In 1901, relatively new cinema led to the creation of A Christmas Carol with Scrooge, or Marley’s Ghost. This film is now lost to time, but it opened the door to many film and television adaptations of Carol, which now number in the hundreds. There were so many reinterpretations of “Christmas Carol” that it is even difficult to measure which of them are the most known to the mass public. Many of these are now on repeat in families around the world at Christmas, and you, dear reader, probably have a favorite version. What is it? The one with the Muppets that almost included a puppet version of Dickens himself? One with George K. Scott? Alastair Sim? Albert Finney? Scrooge McDuck? This 2019 A Christmas Carol Horror Miniseries/TV Movie?
In 1988, director Richard Donner slyly updated A Christmas Carol for the yuppie era, reimagining Scrooge as an egotistical Reaganite TV executive named Frank Cross. Frank, played by Bill Murray, is indeed visited by three ghosts to show him that his evil, rapacious ways are futile, lighting the way for fools to a dusty death, but all in the context of the late 20th century. Titled “Scrooged,” the film is currently tearing up the Prime Video charts, entering the streamer’s top 10 ( per FlixPatrol).

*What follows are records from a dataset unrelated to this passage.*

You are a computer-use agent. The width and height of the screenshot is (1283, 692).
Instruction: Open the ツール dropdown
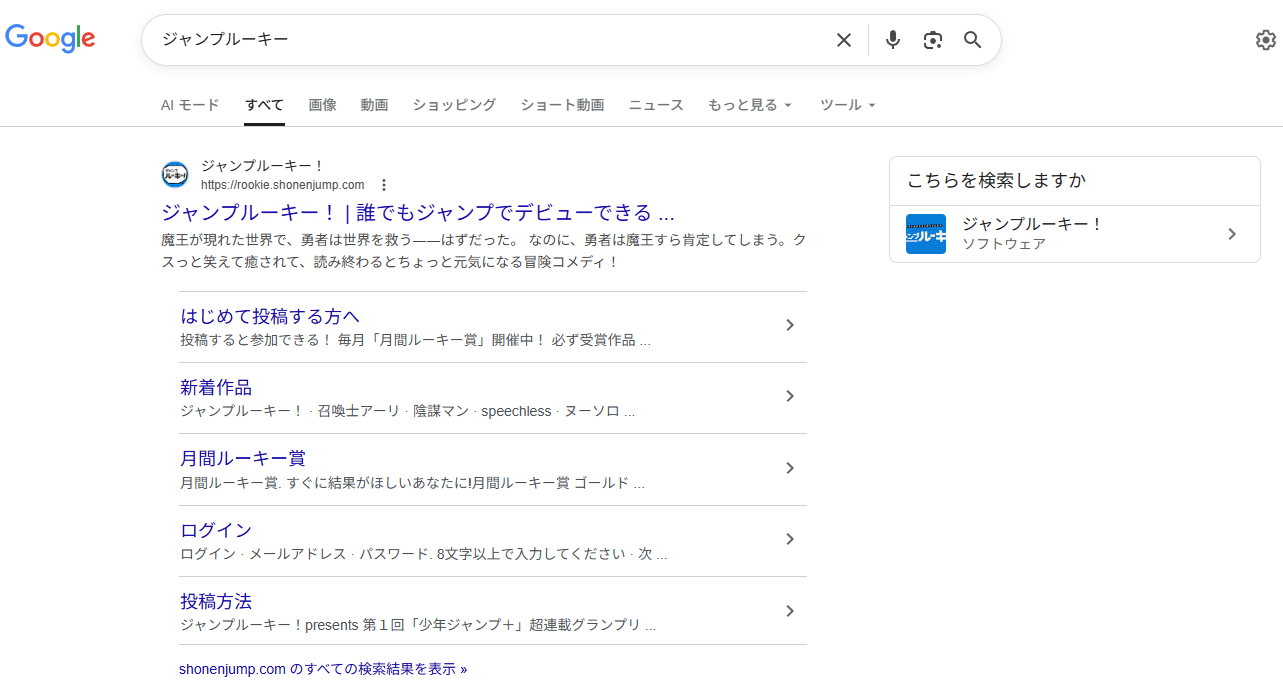(x=847, y=105)
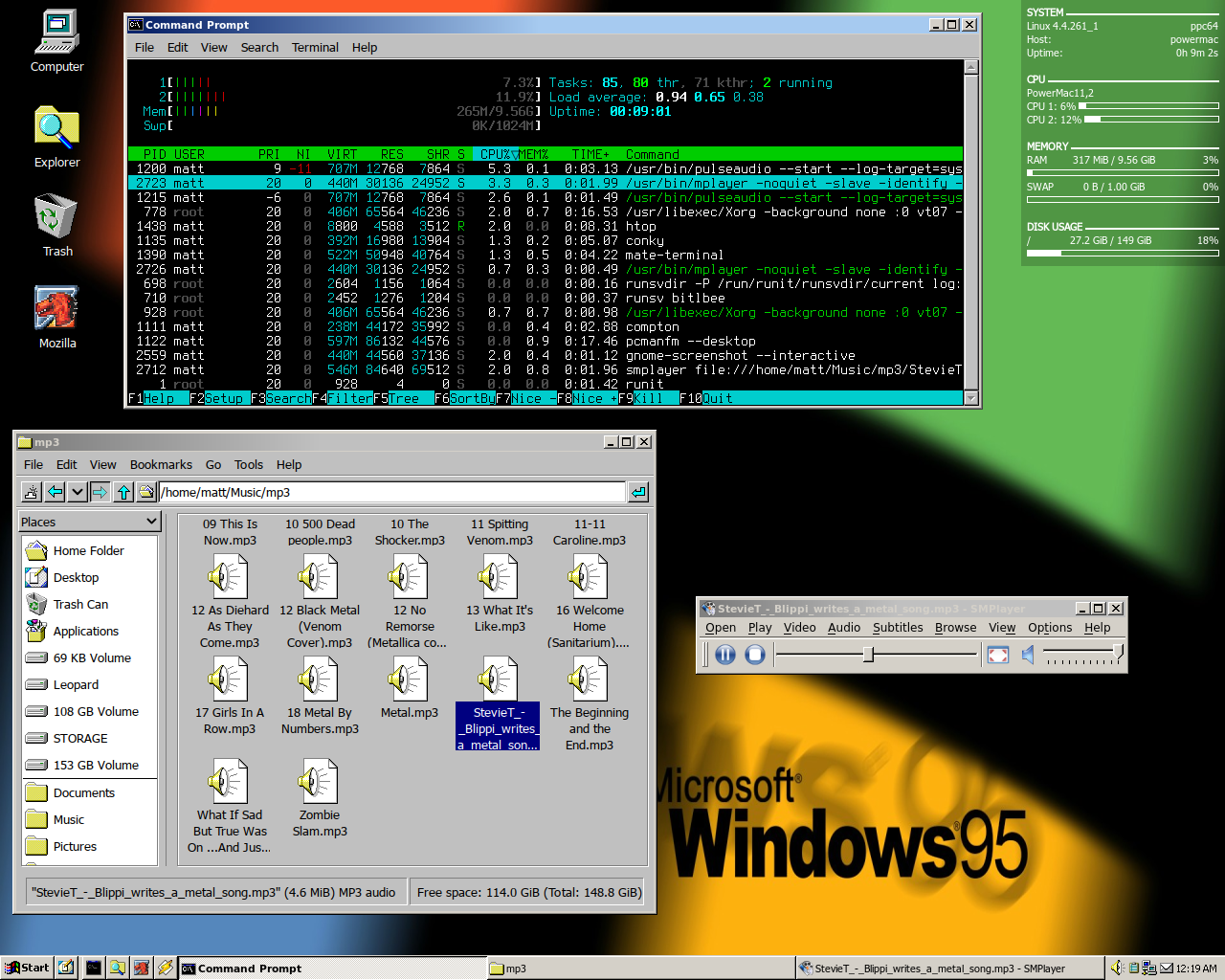
Task: Click the Stop button in SMPlayer
Action: pos(754,655)
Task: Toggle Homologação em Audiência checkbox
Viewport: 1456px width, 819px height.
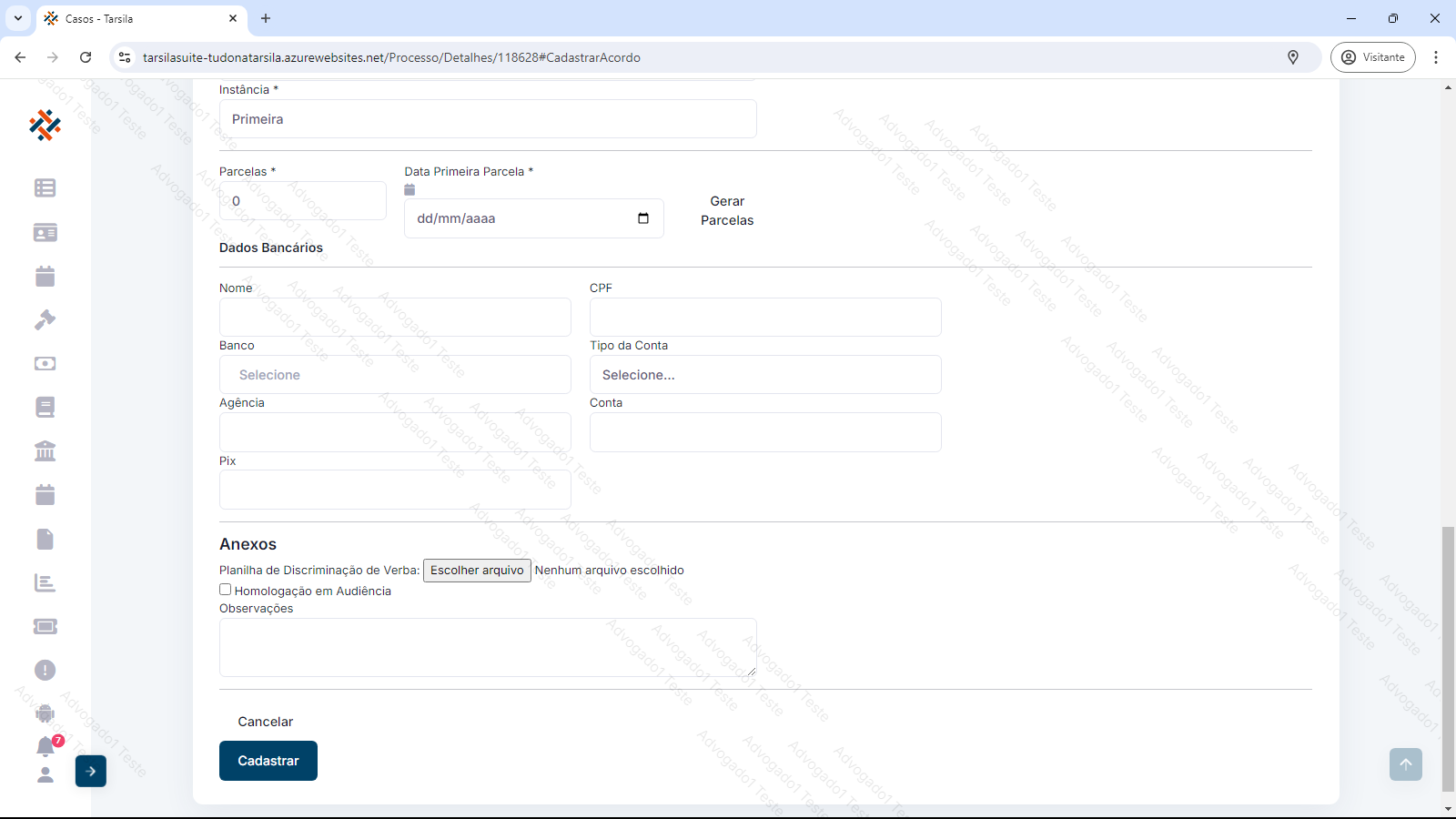Action: (225, 590)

Scrooged is an update of A Christmas Carol for the yuppie era
Danny Elfman’s haunting score suggests that Scrooge was originally conceived as a horror film. Murray’s presence may have pushed the film in a more comedic direction, though the visuals are still dark and disturbing. Indeed, Scrooge feels very much like a movie that wants to scare you.

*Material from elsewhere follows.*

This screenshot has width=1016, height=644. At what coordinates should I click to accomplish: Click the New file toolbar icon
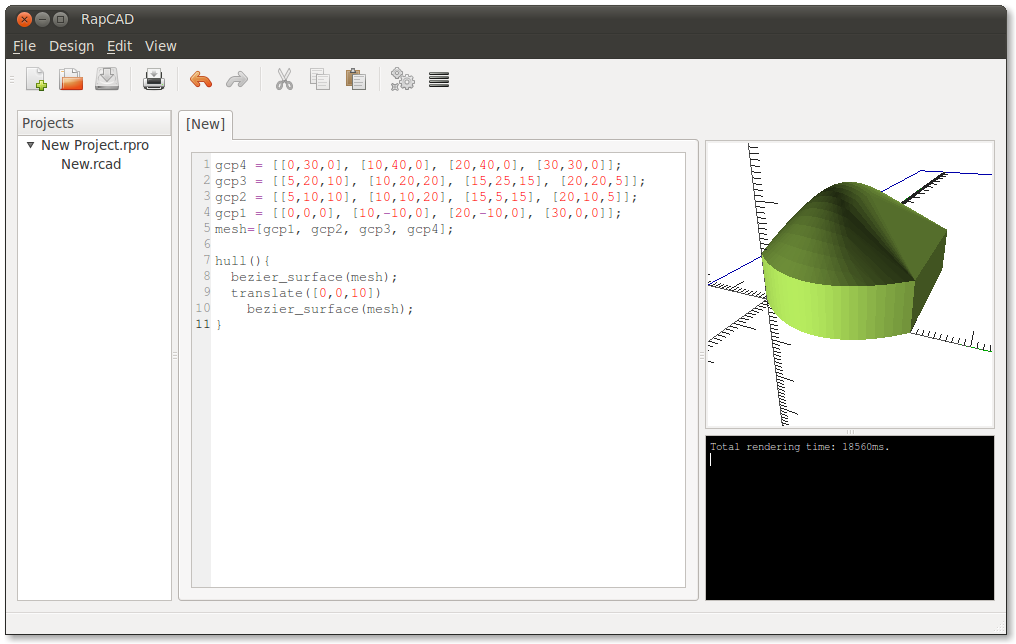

In Donner’s version, the Ghost of Christmas Past (David Johansson) is a fast-talking taxi driver from New Jersey who takes Frank back to his own unhappy childhood. On the other hand, the Ghost of Christmas Present (Carol Kane) is a glittering sylph with a penchant for punching faces with closed fists, while the Ghost of Christmas Yet to Come is a 10-foot-tall blanket-wearing monster that harbors tortured souls under his clothes. Marley’s ghost is also reimagined as a suave, sunglasses-wearing corpse played by John Forsyth. Belle is now Claire, played by Karen Allen. There is also a Bob Cratchit type character played by Alfre Woodard and a Tiny Tim style character played by Nicholas Phillips. Bob Goldthwaite even makes an appearance as a jilted employee seeking revenge on Frank.

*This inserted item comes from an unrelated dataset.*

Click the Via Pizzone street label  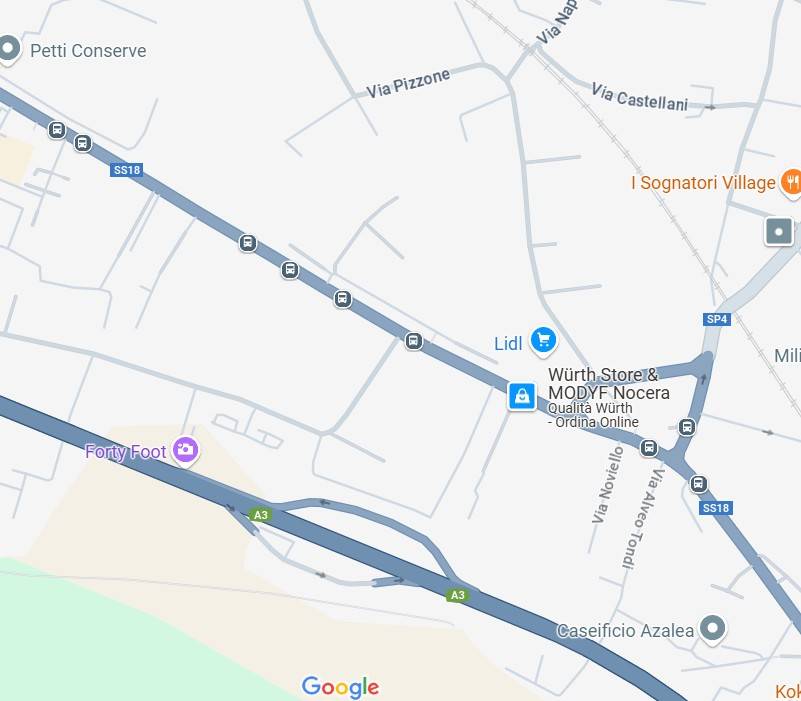tap(408, 83)
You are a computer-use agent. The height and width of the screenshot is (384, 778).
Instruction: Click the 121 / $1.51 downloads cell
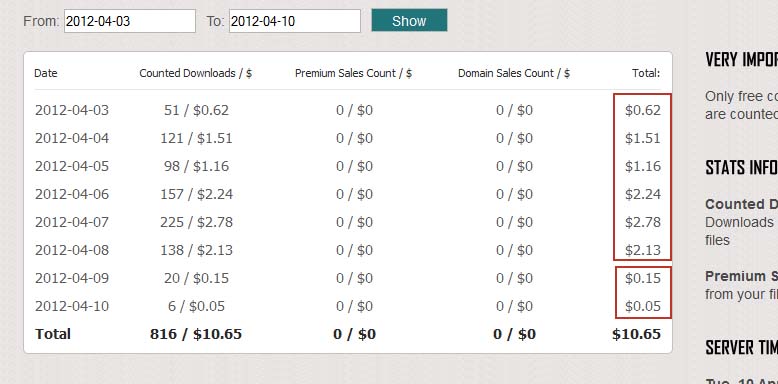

Murray’s Scrooge is a great character update. Instead of being a stingy grunt, Frank Cross is a fast-talking, anger-driven boardroom demon. He uses sarcasm to cut his victims and has no remorse. This is the meanest version of Scrooge to date.
In a metaphysical twist, Frank Cross is visited by three ghosts on the same night that his TV station broadcasts A Christmas Carol live, so there’s a strange media commentary lurking in the background. The ultra-rich may have heard the story of Ebenezer Scrooge a hundred times, but they are still too mean, cruel and stingy to realize that Scrooge is their avatar. Frank only makes amends when he is faced with his own mortality and his own recognition of the damage he has caused.
Watching Scrooged, you happily begin to imagine some of the real-life oligarchs of the 2020s experiencing similar redemption. There’s probably a reason why “Scrooged” is so populareven after 36 years.